Der Gedanke gefiel mir, denn den Kleinen hatte ich schon in mein Herz geschlossen. So liefen wir zurück zum Bärengehege. Sabine blieb davor, auf einer Aussichtsplattform, oberhalb des Geheges stehen.

Von hier aus konnte man alle Abteilungen gut einsehen. Aber es war nicht viel los, die Tiere dösten in der Sonne. So ging ich mit Sabine um das Gehege herum, bis wir das Bärenhaus erreicht hatten.

„Willst du den Kleinen in die Kantine mitnehmen?“, fragte mich Sabine.

„Geht das denn?“

„Na klar, der Kleine braucht erstens noch seine nächste Flasche und zweitens jede Menge Zuwendung.“

Als wir den Raum betraten, hörte ich den Kleinen schon brummen. Was man so etwas Brummen nennen kann – es war eine Mischung zwischen Fiepen und heiserem Fauchen. Sabine öffnete den Deckel und schon sah er uns mit seinen schwarzen großen Augen an.

„Nimmst du ihn heraus? Ich mach mal schnell noch die Flasche fertig“, meinte Sabine und ohne auf eine Antwort von mir zu warten, verschwand sie.

Also bückte ich mich hinunter und streckte meine Hände aus, worauf das Bärchen gleich danach griff. Ich hob ihn heraus und nahm ihn in den Arm. Er knabberte an meinen Fingern herum.

Seine Zähne waren schon ganz schön spitz, aber es tat nicht weh.

„Na du kleiner Racker, hast du gut geschlafen? Sabine macht dir deine Flasche fertig, dann bekommst du von mir was zu essen.“

Er gab einen für mich undefinierbaren Ton von sich und schmiegte sich dichter an mich heran.

„Ist dir kalt, mein Kleiner?“

Ich schaute mich im Zimmer um und konnte eine kleine Decke sehen. Ich nahm sie und wickelte sie um das Tier. Dann ging ich nach draußen zu den Käfigen, um zu Sabine zu gehen. Sie stand mit Anderen in der Küche und unterhielt sich über die neuen Antilopen.

Irgend ein Gerät gab einen Ton von sich und Sabine reagierte, trotz ihres Gesprächs. Sie nahm eine Flasche heraus, zog einen Sauger darüber. Sie ließ ein paar Tropfen auf ihr Handgelenk tropfen, bevor sie mir die Flasche gab.

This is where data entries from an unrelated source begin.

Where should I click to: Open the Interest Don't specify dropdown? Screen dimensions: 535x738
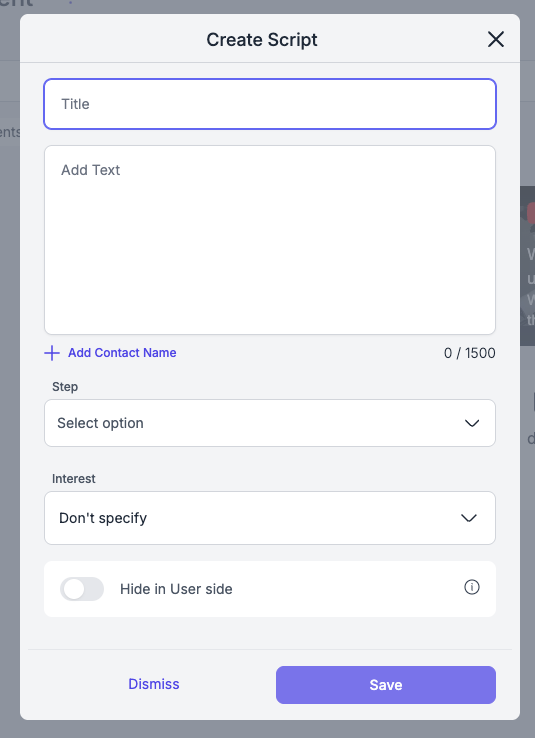[x=270, y=518]

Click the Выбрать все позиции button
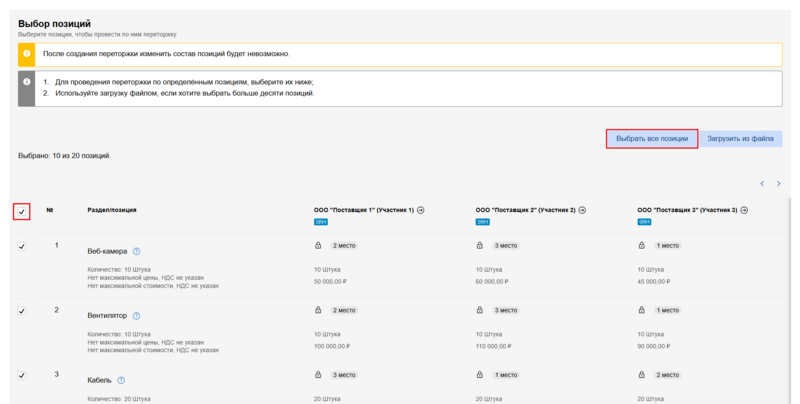[651, 139]
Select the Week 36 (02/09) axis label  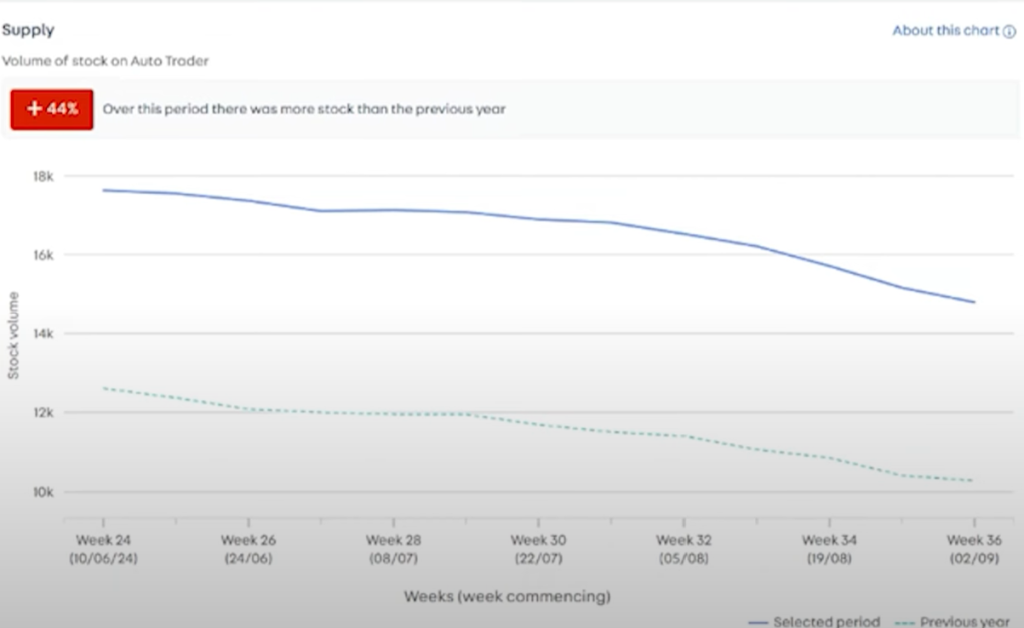tap(974, 549)
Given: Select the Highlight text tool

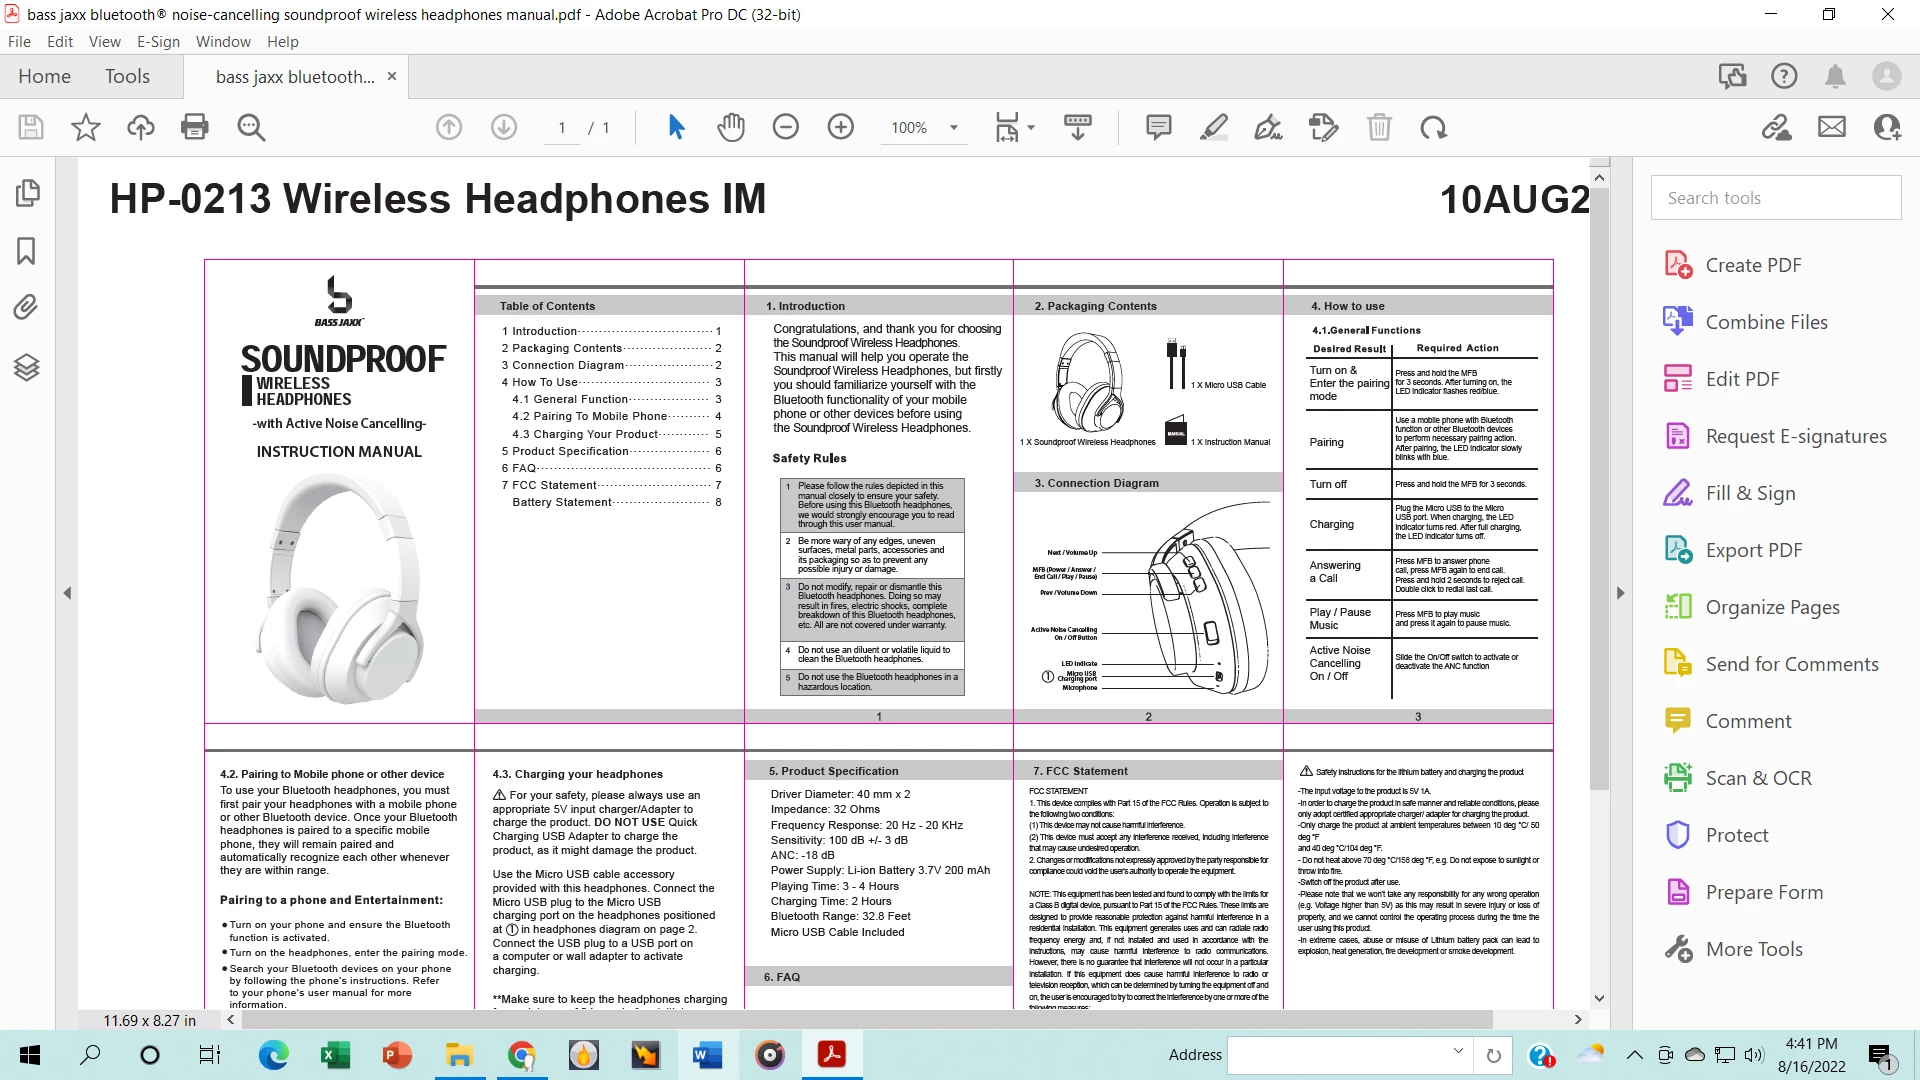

„So kannst du sehen, ob die Milch nicht zu heiß ist. Oh, du hast eine Decke um ihn gewickelt! Super Dennis, du denkst mit, dann können wir sorglos nach draußen gehen.“

Ich lächelte sie an und nahm die Flasche.

„Dennis und ich melden uns ab, wir gehen etwas essen.“

Ein mehrstimmiges >Okay< war zu hören und so folgte ich Sabine wieder. Natürlich gab es Aufsehen, besonders unter den Kindern, dass ich mit einem Babybären durch den Zoo lief. Mehr als einmal musste ich anhalten und zeigen, was ich da auf dem Arm trug.

Sabine gab auf jede Frage eine Antwort. Der Kleine ließ sich aber davon nicht aus der Ruhe bringen und nuckelte eifrig an seiner Flasche. Wir hatten nach einer Weile das Hauptgebäude erreicht, in dem sich auch die Kantine befand.

„Willst du auch das Tagesmenü?“, fragte Sabine.

Ich schaute auf die Tafel. Es gab Fleisch mit Nudeln und Salat. Ich nickte ihr zu. Doch die Frage kam in mir auf, wie sollte ich essen, mit dem Bären auf dem Arm.

„Cola?“, fragte Sabine.

„Nein, lieber Apfelsaftschorle.“

Sie wies mir einen freien Tisch, wohin ich mich dann auch mit dem Kleinen begab. Kaum saß ich, da wurde die Tür zur Kantine aufgestoßen. Michael. Er hatte noch ein paar Kollegen um sich.

Der Kleine hatte mittlerweile seine Flasche leer, die ich dann auf den Tisch stellte.

„Ach guckt doch mal unser Neuer, der spielt in dem Alter noch mit Bärchen.“

Irgendwie wurde ich jetzt richtig sauer auf ihn und warf ihm einen dementsprechenden Blick zu. Alle lachten natürlich, wie er auch, aber als er meinen Blick sah, verstummte er.